• **MATERIAL PROVIDED**:
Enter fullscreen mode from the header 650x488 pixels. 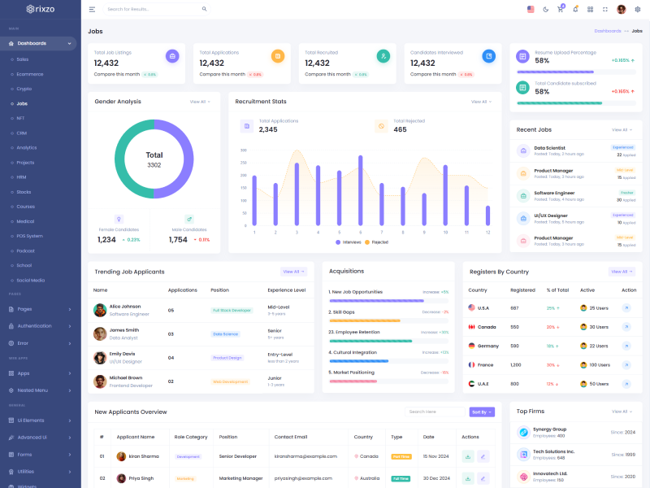[x=605, y=9]
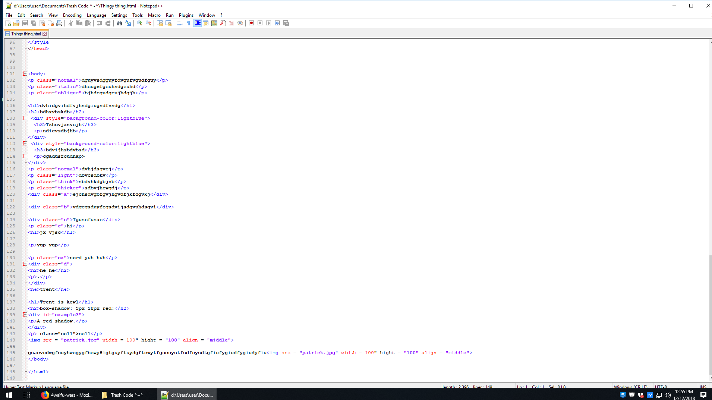712x400 pixels.
Task: Collapse the example3 div fold at line 139
Action: click(25, 315)
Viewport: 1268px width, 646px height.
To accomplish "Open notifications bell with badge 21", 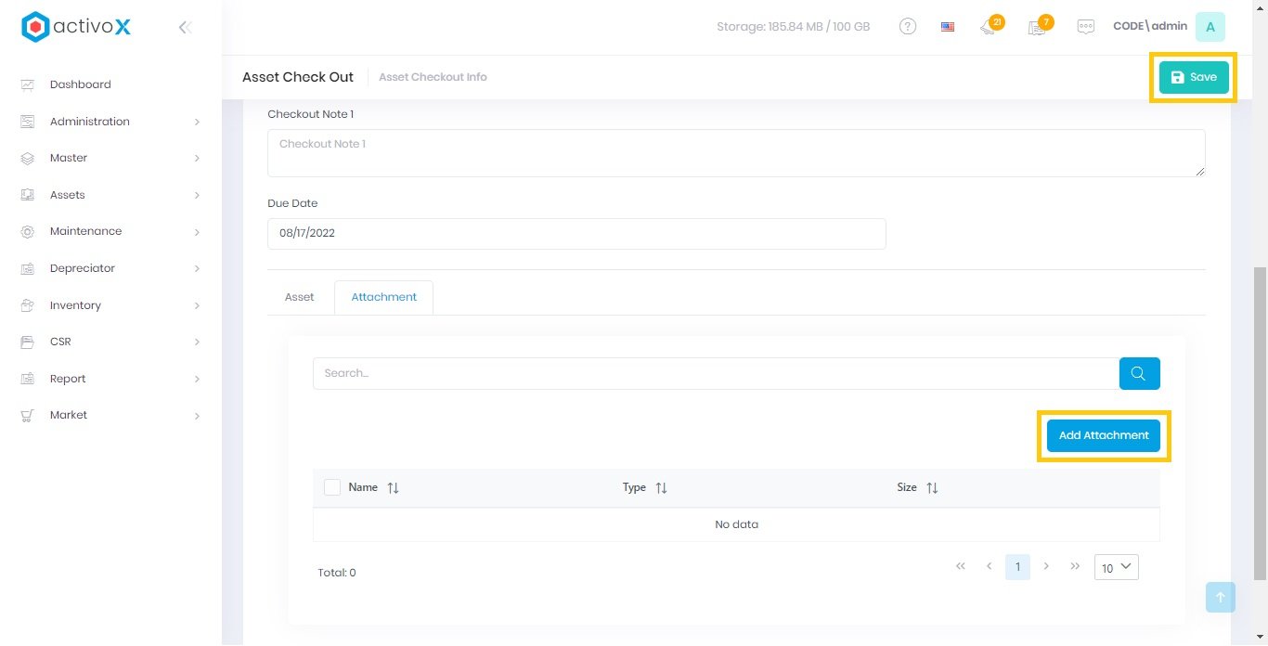I will (x=989, y=27).
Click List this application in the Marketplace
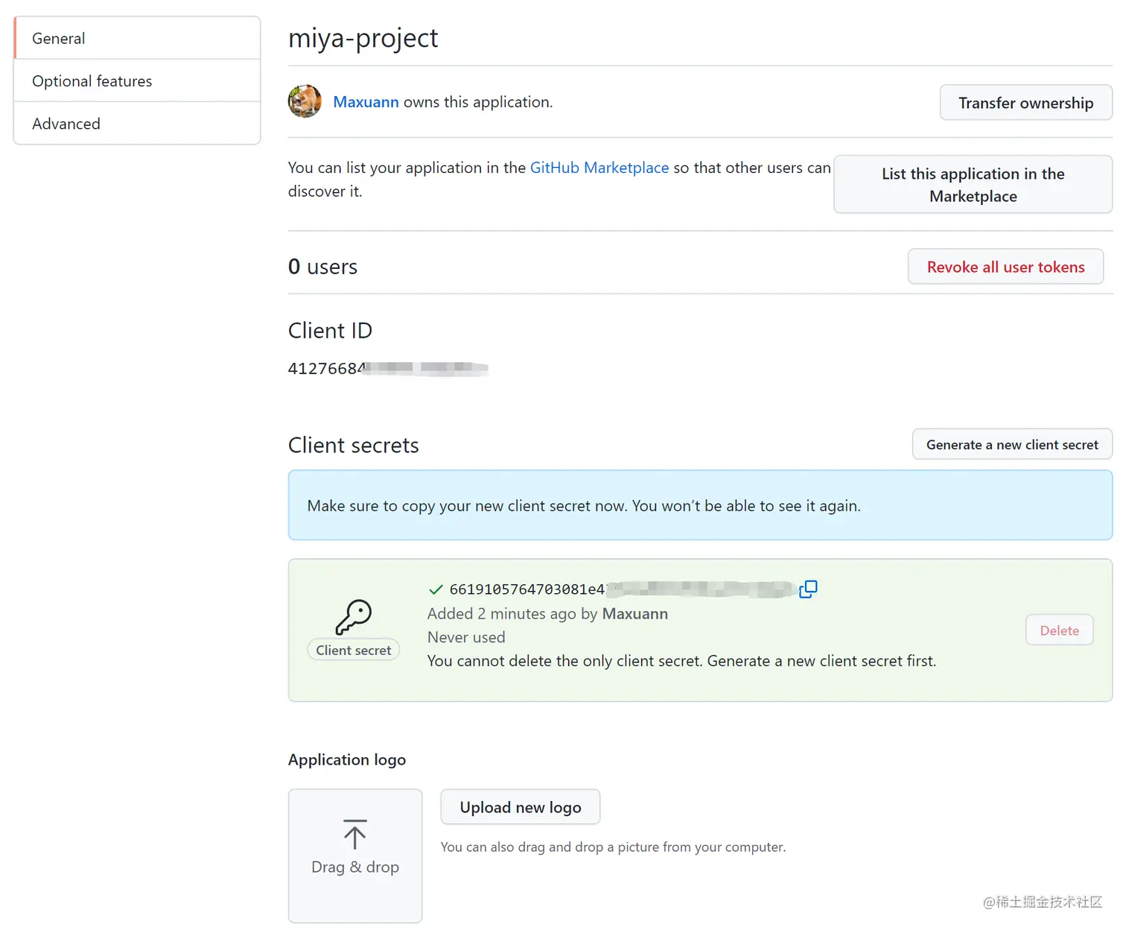Image resolution: width=1126 pixels, height=933 pixels. coord(973,185)
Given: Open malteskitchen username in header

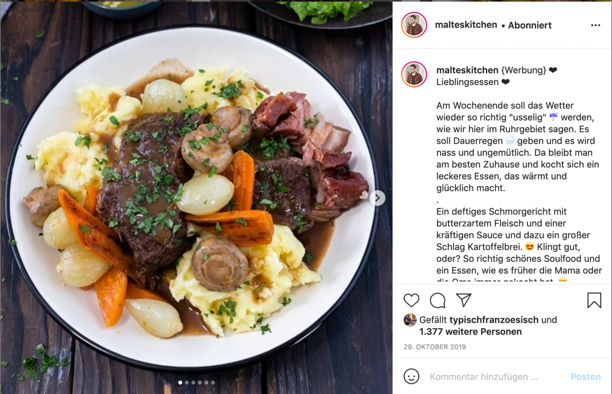Looking at the screenshot, I should (x=466, y=25).
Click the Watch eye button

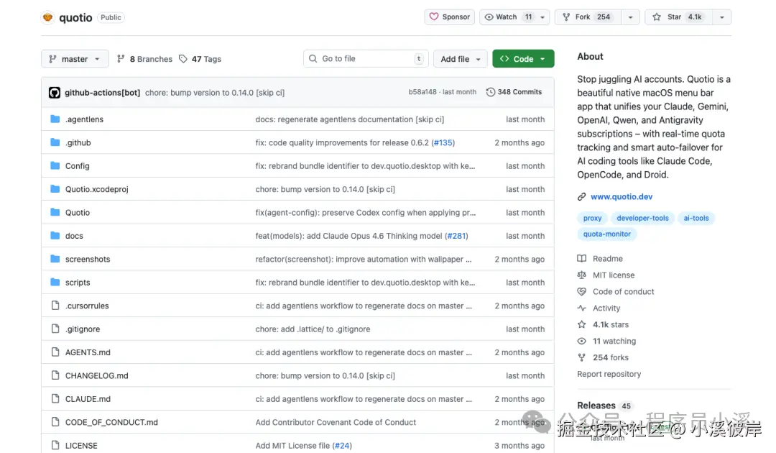click(507, 17)
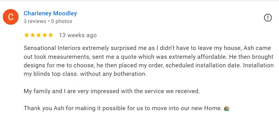The image size is (279, 115).
Task: Click the report review flag icon
Action: point(268,18)
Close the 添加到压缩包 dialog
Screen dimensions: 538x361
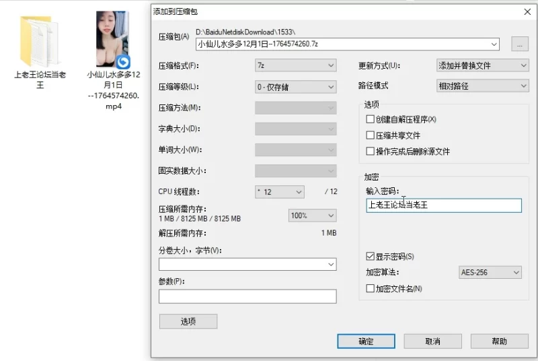pyautogui.click(x=527, y=11)
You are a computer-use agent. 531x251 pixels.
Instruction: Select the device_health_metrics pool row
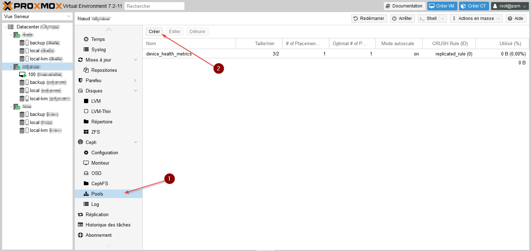pos(169,54)
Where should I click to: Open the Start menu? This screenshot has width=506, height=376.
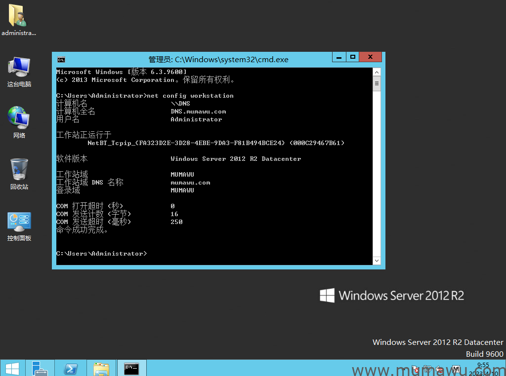[x=12, y=369]
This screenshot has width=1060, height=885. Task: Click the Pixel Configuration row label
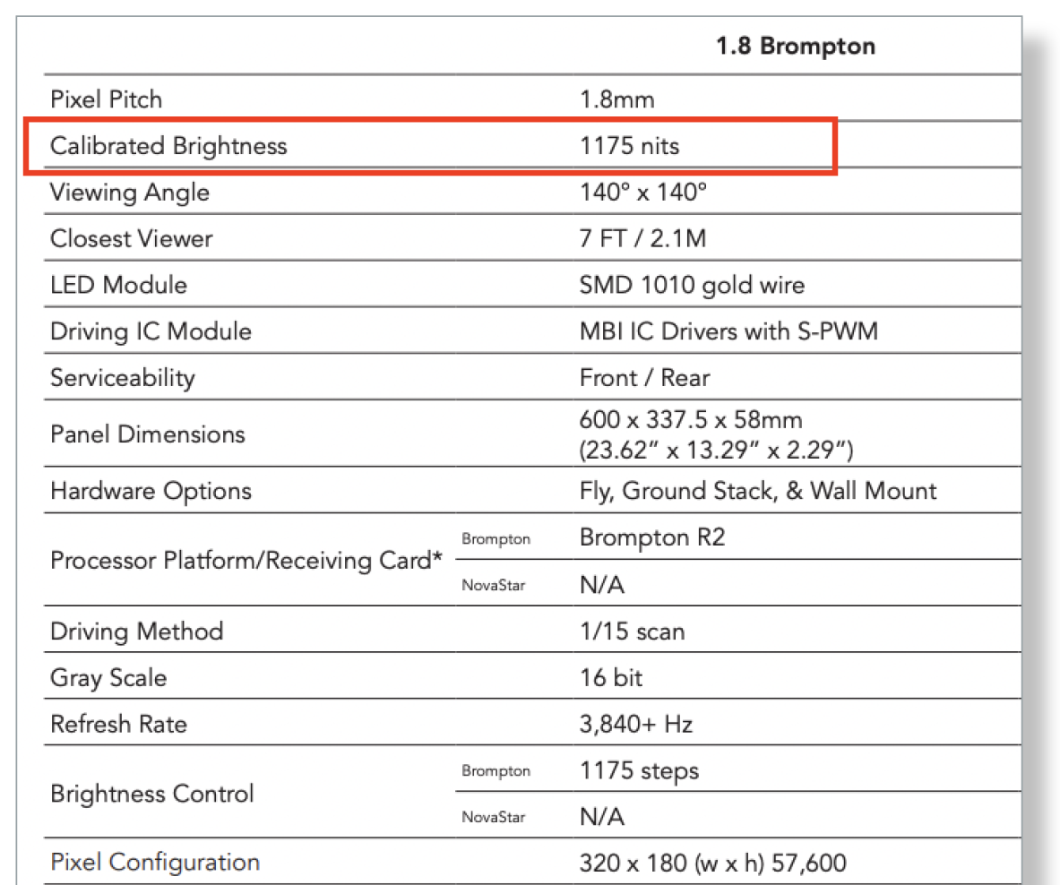[154, 863]
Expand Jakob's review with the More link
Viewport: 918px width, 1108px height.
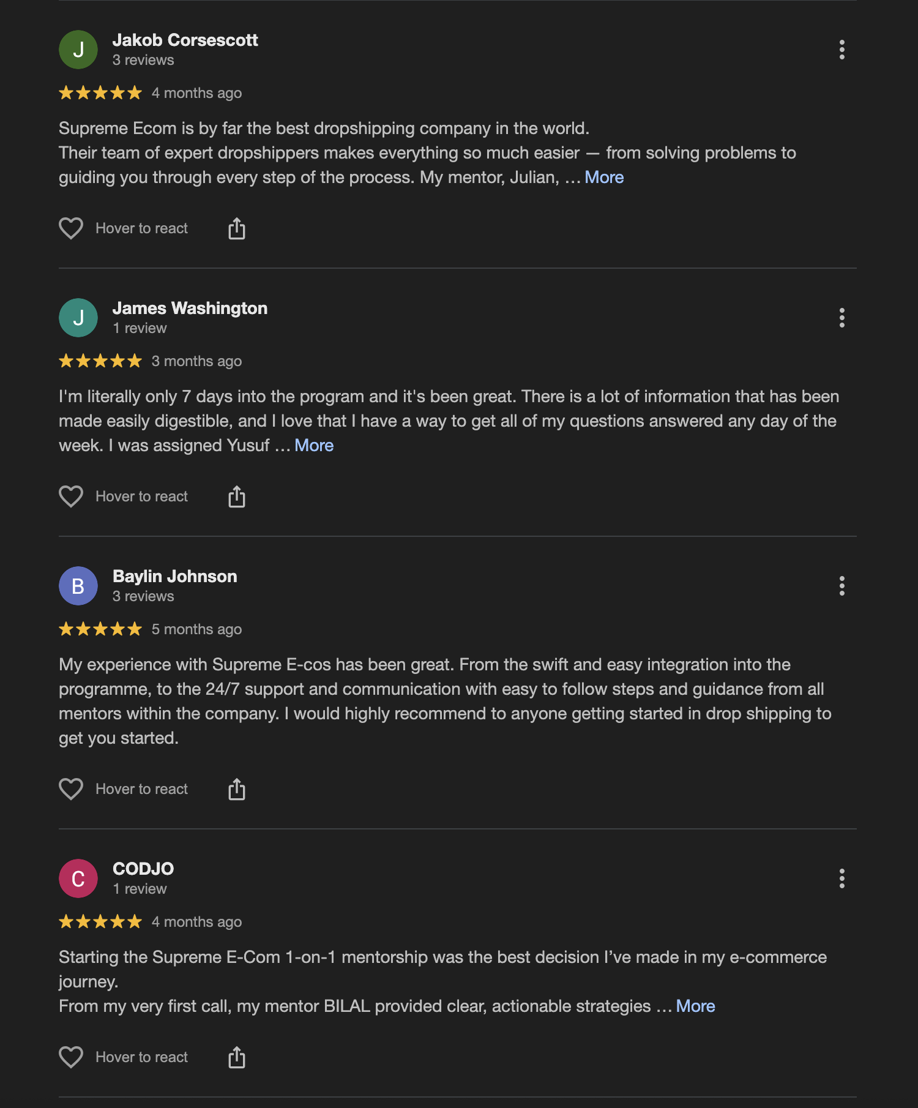603,177
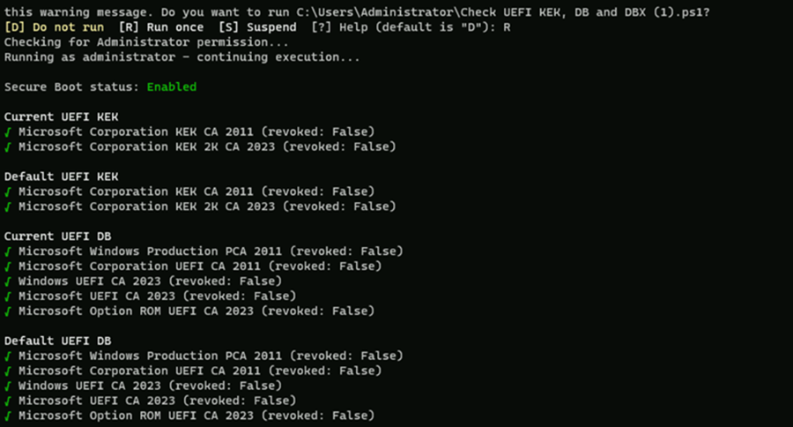Click checkmark before Option ROM UEFI CA 2023 in Default DB
The image size is (793, 427).
pyautogui.click(x=7, y=416)
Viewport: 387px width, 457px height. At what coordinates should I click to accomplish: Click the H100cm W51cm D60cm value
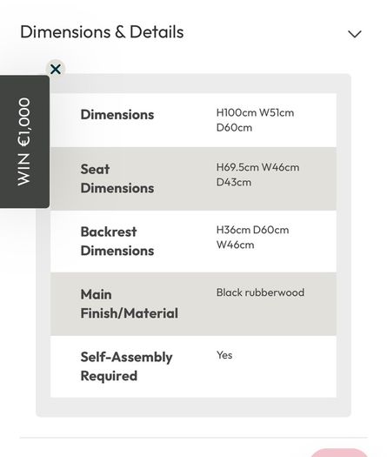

• **WORK TO BE COMPLETED**:
Your answer is the exact run of lines above from the one with "Screen dimensions: 538x361" through the one with "Expand Jakob's review with the More link", both ends included, minus any picture.

• **REPLY**:
Screen dimensions: 538x361
pyautogui.click(x=527, y=11)
You are a computer-use agent. 531x251 pixels.
Instruction: Select the device_health_metrics pool row
pos(169,54)
Where should I click to: Open the Start menu? This screenshot has width=506, height=376.
[x=12, y=369]
This screenshot has width=1060, height=885. Task: Click the Pixel Configuration row label
[154, 863]
Expand Jakob's review with the More link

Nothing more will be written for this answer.